Behavioral analytics
Active environments
While rule-based video analytics
worked economically and reliably for many security applications there
are many situations in which it cannot work. For an indoor or outdoor
area where no one belongs during certain times of day, for example
overnight, or for areas where no one belongs at any time such as a cell
tower, traditional rule-based analytics are perfectly appropriate.
In the example of a cell tower the
rare time that a service technician may need to access the area would
simply require calling in with a pass-code to put the monitoring
response “on test” or inactivated for the brief time the authorized
person was there.
But there are many security needs in
active environments in which hundreds or thousands of people belong all
over the place all the time. For example, a college campus, an active
factory, a hospital or any active operating facility. It is not possible
to set rules that would discriminate between legitimate people and
criminals or wrong-doers.
Overcoming the problem of active environments
Using behavioral analytics, a
self-learning, non-rule-based A.I. takes the data from video cameras and
continuously classifies objects and events that it sees. For example, a
person crossing a street is one classification. A group of people is
another classification. A vehicle is one classification, but with
continued learning a public bus would be discriminated from a small
truck and that from a motorcycle. With increasing sophistication, the
system recognizes patterns in human behavior.
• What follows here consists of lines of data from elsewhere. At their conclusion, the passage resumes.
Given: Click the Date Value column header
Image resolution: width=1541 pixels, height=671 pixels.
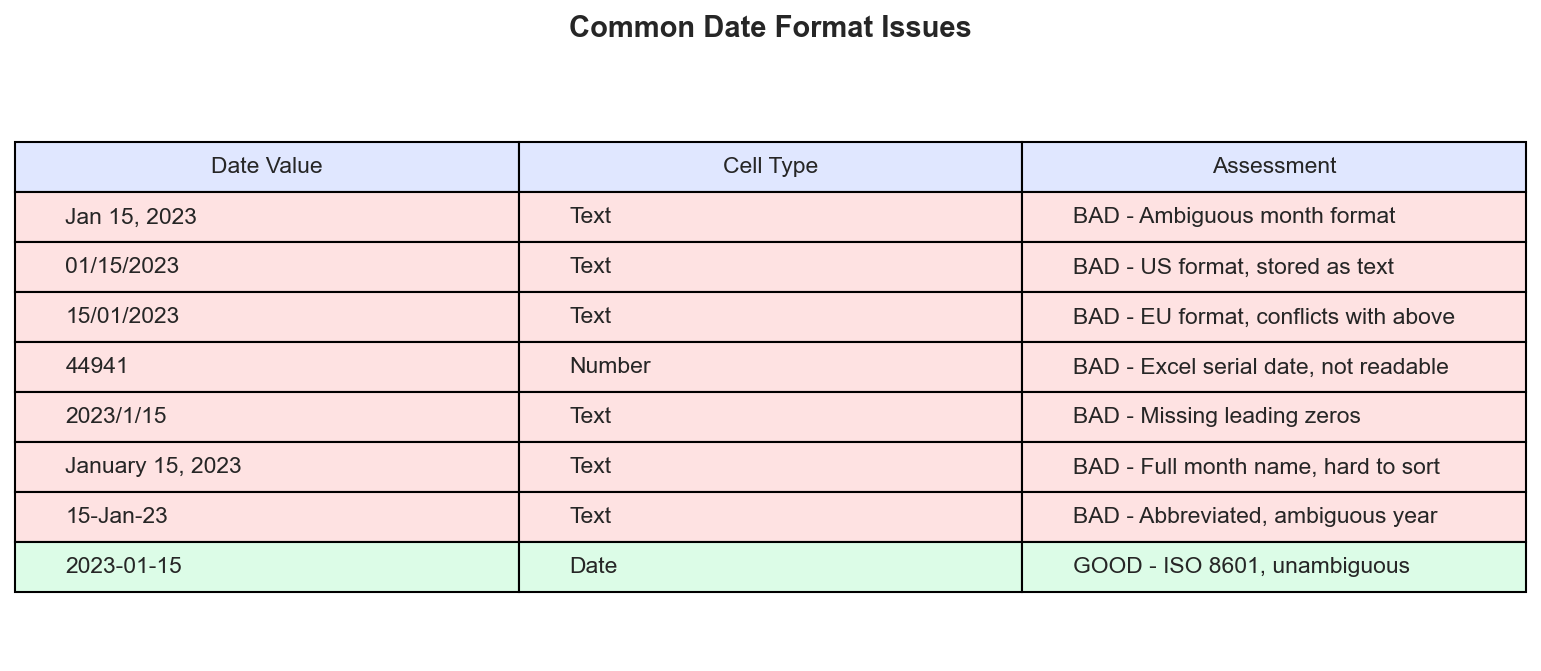Looking at the screenshot, I should 266,167.
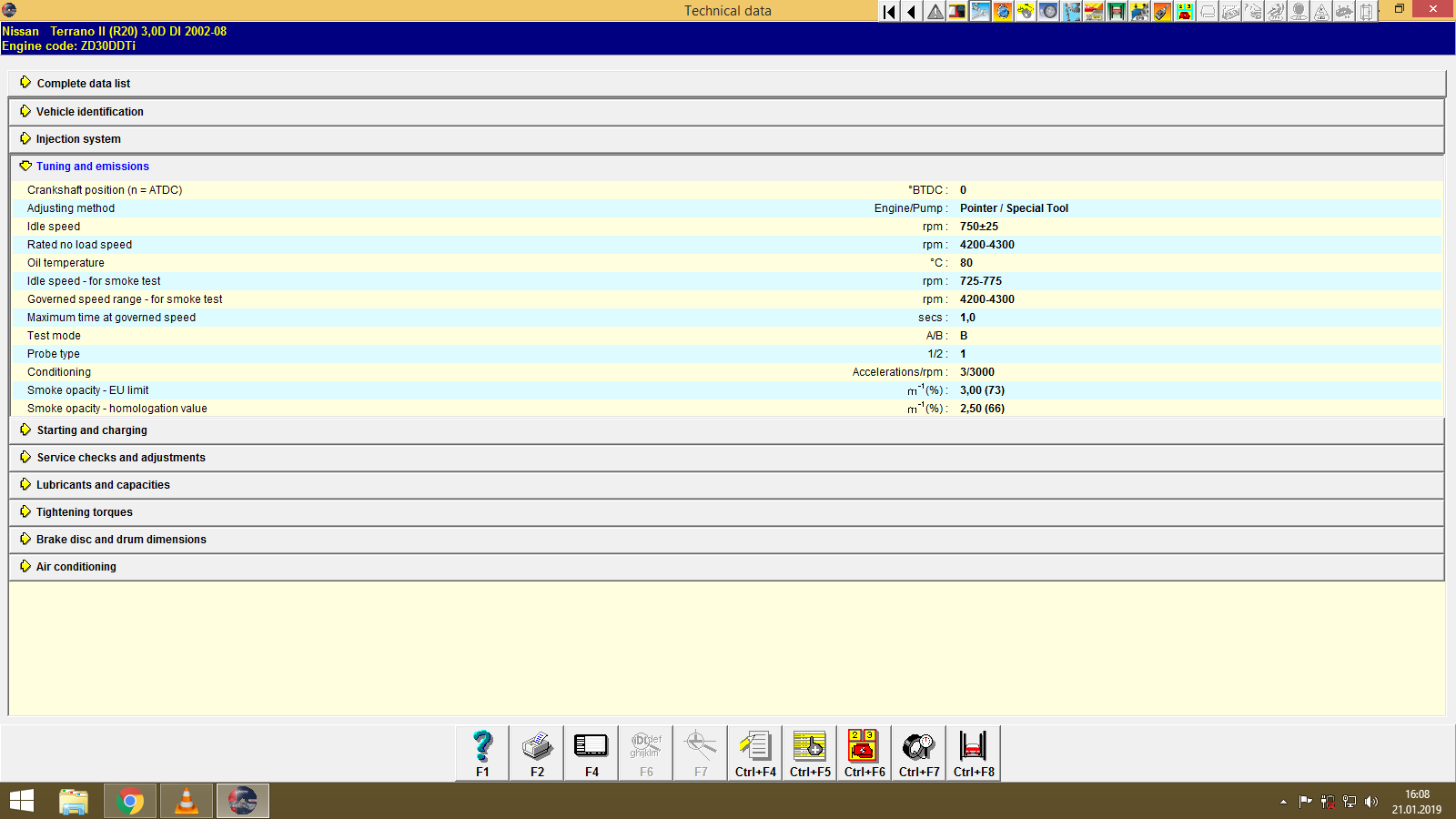Expand the Lubricants and capacities section
Screen dimensions: 1456x819
102,485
For example, it might observe that
individuals pass through a controlled access door one at a time. The
door opens, the person presents their proximity card or tag, the person
passes through and the door closes. This pattern of activity, observed
repeatedly, forms a basis for what is normal in the view of the camera
observing that scene.
Now if an authorized person opens the
door but a second “tail-gating” unauthorized person grabs the door
before it closes and passes through, that is the sort of anomaly that
would create an alert. This type of analysis is much more complex than
the rule-based analytics. While the rule-based analytics work mainly to
detect intruders into areas where no one is normally present at defined
times of day, the behavioral analytics works where people are active to
detect things that are out of the ordinary.
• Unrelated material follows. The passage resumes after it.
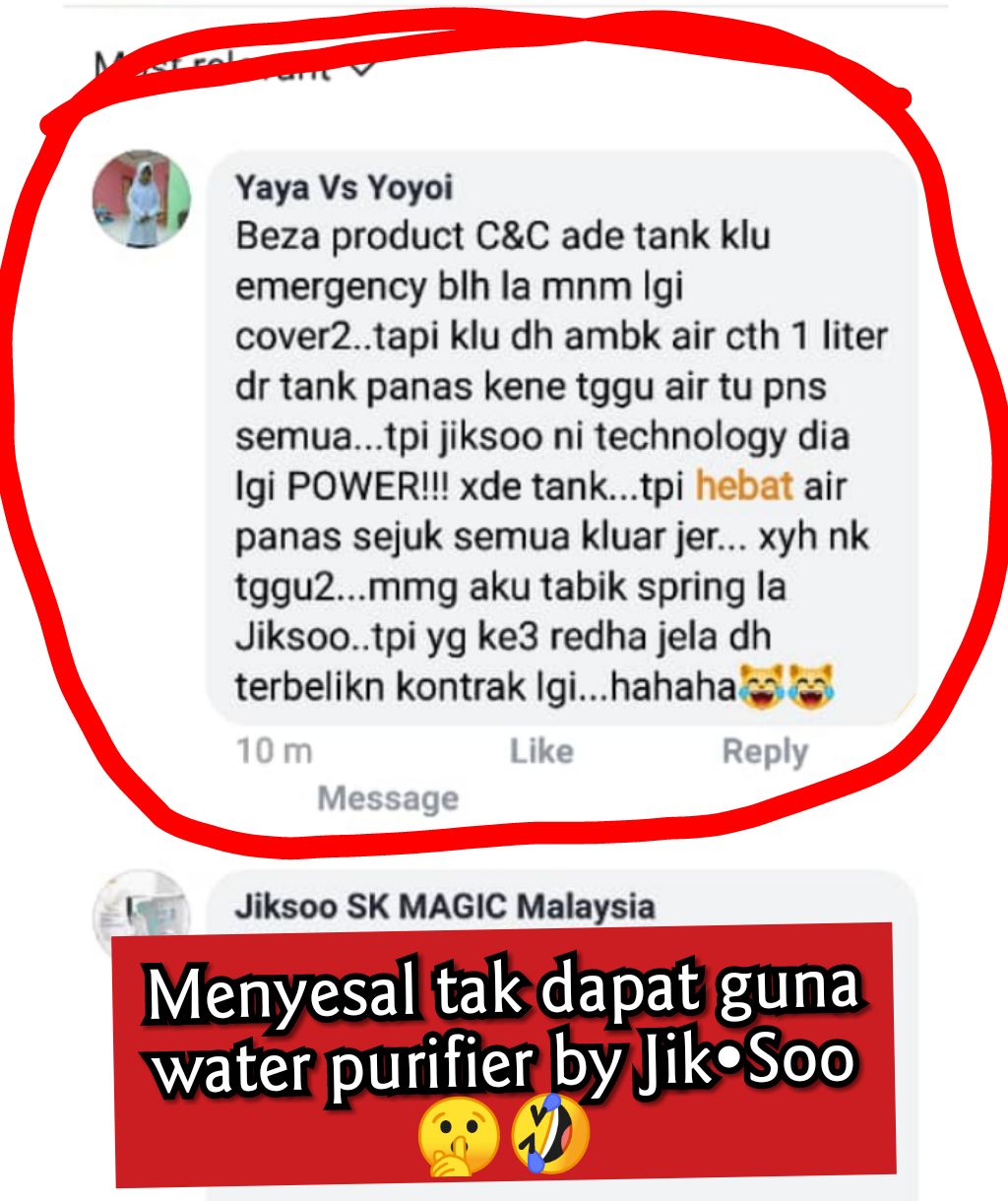Image resolution: width=1008 pixels, height=1201 pixels.
Task: Like the Yaya Vs Yoyoi comment
Action: pos(541,751)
A fire breaking out outdoors would be
an unusual event and would cause an alert, as would a rising cloud of
smoke. Vehicles driving the wrong way into a one-way driveway would also
typify the type of event that has a strong visual signature and would
deviate from the repeatedly observed pattern of vehicles driving the
correct one-way in the lane. Someone thrown to the ground by an attacker
would be an unusual event that would likely cause an alert. This is
situation-specific. So if the camera viewed a gymnasium where wrestling
was practiced the A.I. would learn it is usual for one human to throw
another to the ground, in which case it would not alert on this
observation.
What the artificial intelligence ‘understands’
The A.I. does not know or understand
what a human is, or a fire, or a vehicle. It is simply finding
characteristics of these things based on their size, shape, color,
reflectivity, angle, orientation, motion, and so on. It then finds that
the objects it has classified have typical patterns of behavior.
For example, humans walk on sidewalks
and sometimes on streets but they don’t climb up the sides of buildings
very often. Vehicles drive on streets but don’t drive on sidewalks. Thus
the anomalous behavior of someone scaling a building or a vehicle
veering onto a sidewalk would trigger an alert.
Varies from traditional mindset of security systems
Typical alarm systems are designed to
not miss true positives (real crime events) and to have as low of a
false alarm rate as possible. In that regard, burglar alarms miss very
few true positives but have a very high false alarm rate even in the
controlled indoor environment.
Motion detecting cameras miss some
true positives but are plagued with overwhelming false alarms in an
outdoor environment. Rule-based analytics reliably detect most true
positives and have a low rate of false positives but cannot perform in
active environments, only in empty ones. Also they are limited to the
simple discrimination of whether an intruder is present or not.
Something as complex or subtle as a
fight breaking out or an employee breaking a safety procedure is not
possible for a rule based analytics to detect or discriminate. With
behavioral analytics, it is. Places where people are moving and working
do not present a problem. However, the A.I. may spot many things that
appear anomalous but are innocent in nature.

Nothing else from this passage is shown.